By: Eric Mittenthal
Last week the South Dakota Supreme denied ABC News’ appeal of a lower court decision in BPI’s $1.2 billion defamation lawsuit against the network concerning ABC’s Spring 2012 coverage of lean finely textured beef (LFTB). The case, which was stayed while the court considered ABC’s appeal, now proceeds to the discovery phase.
The latest news on the case sparked a new round of media coverage regarding LFTB, including stories by the Wall Street Journal and Washington Post and unfortunately more misleading information. The Wall Street Journal article focused on the comeback story of LFTB as sales increase with beef prices at an all time high. Still, the lasting impacts of the widespread misinformation about the product remain apparent. In their story, Wall Street Journal reporters Jacob Bunge and Kelsey Gee use terms such as scraps or additive to describe the product, despite being misleading. The story also said critics were repulsed by images of LFTB, but initially did not point out that the image that repulsed so many and still is shared widely online isn’t actually LFTB. AMI urged that all of these issues be corrected.
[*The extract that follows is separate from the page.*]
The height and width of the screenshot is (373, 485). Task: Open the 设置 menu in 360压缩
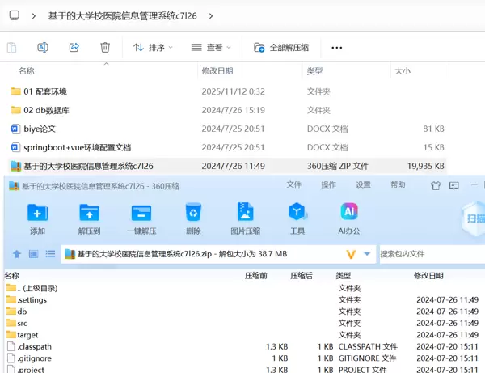pos(363,185)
Similarly, the Washington Post article by Gail Sullivan included the same bias at issue in the case. In response, we wrote, “Gail Sullivan writes that “Pink slime is the signature product of Beef Products Inc.” She puts no quotes or caveats around the term “pink slime” even though it’s the term that is at the heart of the lawsuit due to ABC News’ frequent use of the pejorative descriptor.
Sullivan also inaccurately reported that LFTB is made of “scraps and cartilage” when it’s not – it’s made from beef trimmings, which are the smaller pieces of fat and lean trimmed off the carcass when it is broken down into steaks and roasts.
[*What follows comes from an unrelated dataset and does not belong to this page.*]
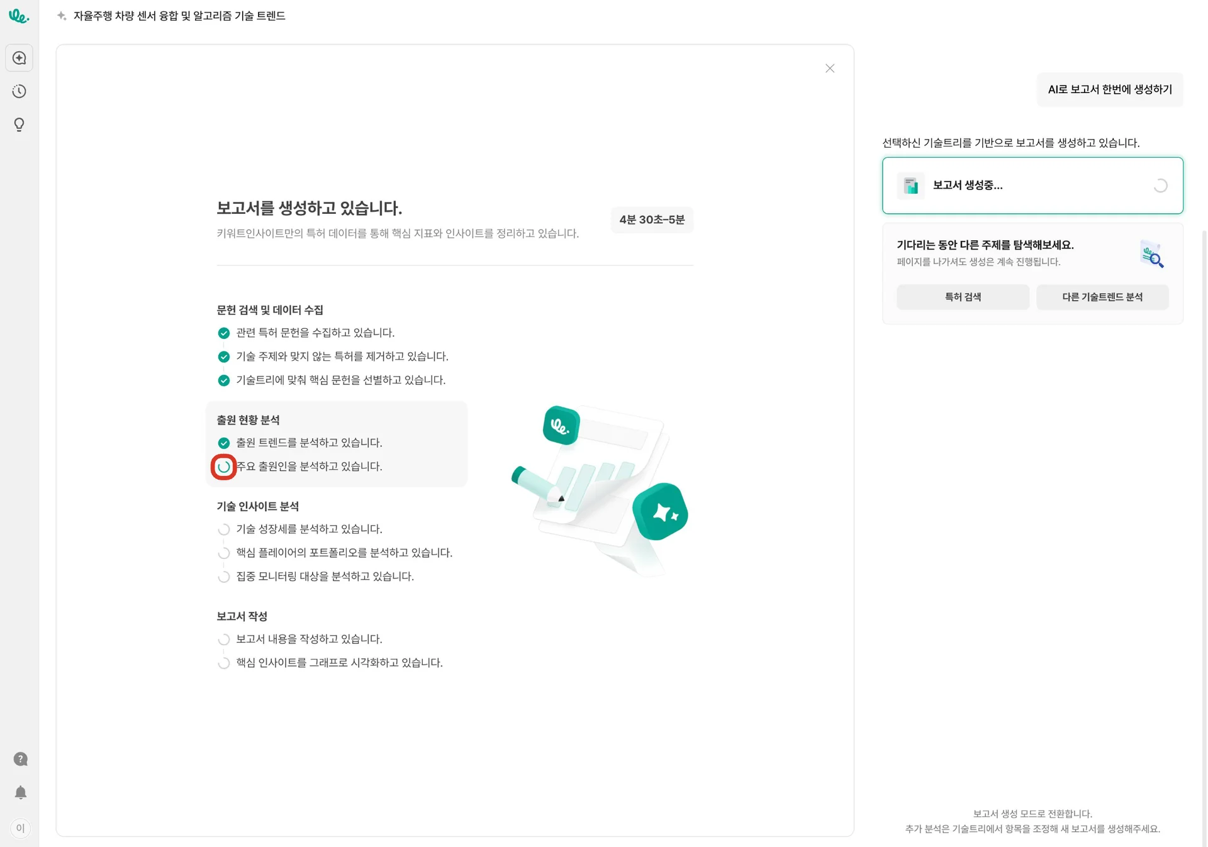Click the '보고서 생성중...' status card

[1032, 185]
In a letter to the editor, AMI told the Post, “It’s disheartening and ironic that the Post would report the case in this way especially considering the newspaper’s 2008 major feature story about LFTB by Annys Shin, “Engineering a Safer Burger.” Has the Post jumped on the “pink slime” bandwagon?”
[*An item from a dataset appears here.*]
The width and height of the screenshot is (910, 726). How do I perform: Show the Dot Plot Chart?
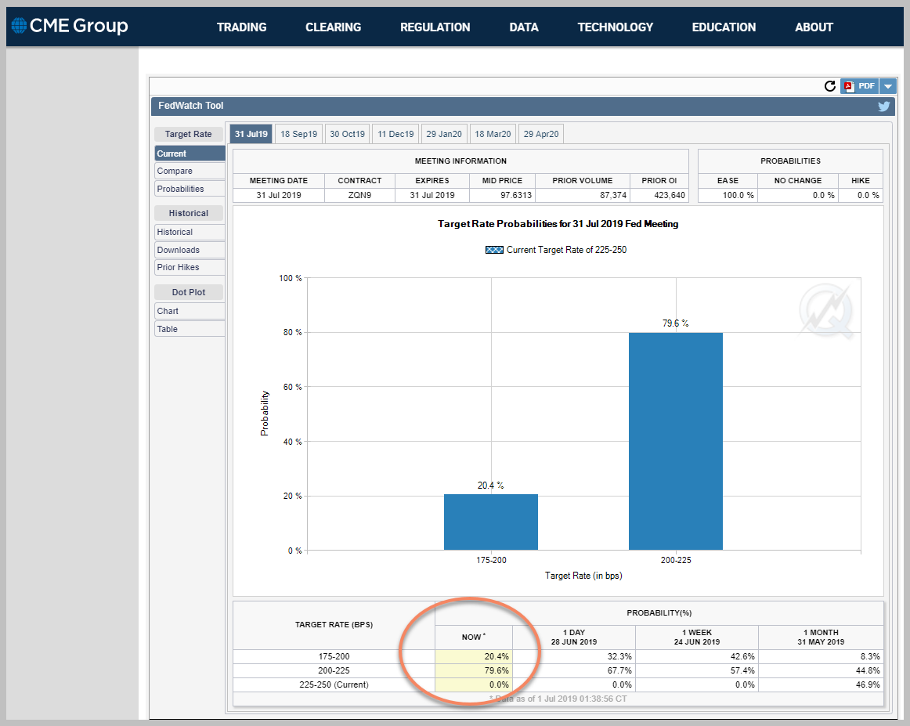[x=190, y=311]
We’ve written before about how words matter when discussing complex issues in the context of antibiotic use in livestock production, but LFTB is another clear example of why words matter. USDA and FDA have specific definitions of terms such as “additive” and “filler.” If the industry must abide by these for sake of accuracy in describing a product, shouldn’t the media follow suit? It’s also time to put the “pink slime” term to bed. The reality is, there is nothing slimy about LFTB. The negative connotation of the phrase “pink slime” shows bias and is an inappropriate way to describe a wholesome, safe, nutritious and USDA inspected beef product.